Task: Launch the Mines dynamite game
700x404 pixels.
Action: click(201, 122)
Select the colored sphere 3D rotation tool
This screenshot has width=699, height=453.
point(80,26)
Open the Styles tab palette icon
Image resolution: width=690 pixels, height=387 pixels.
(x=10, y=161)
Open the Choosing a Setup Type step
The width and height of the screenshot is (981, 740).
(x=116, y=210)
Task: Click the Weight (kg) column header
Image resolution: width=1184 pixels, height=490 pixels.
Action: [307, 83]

WHAT IS REQUIRED —
Reproduce the data from its first line through the line containing "(x=116, y=210)", inclusive, swapping "screenshot" for "screen capture" and leaving everything else unchanged.

THE RESULT —
Task: Launch the Mines dynamite game
700x404 pixels.
Action: click(201, 122)
Select the colored sphere 3D rotation tool
This screen capture has width=699, height=453.
point(80,26)
Open the Styles tab palette icon
Image resolution: width=690 pixels, height=387 pixels.
(x=10, y=161)
Open the Choosing a Setup Type step
The width and height of the screen capture is (981, 740).
(x=116, y=210)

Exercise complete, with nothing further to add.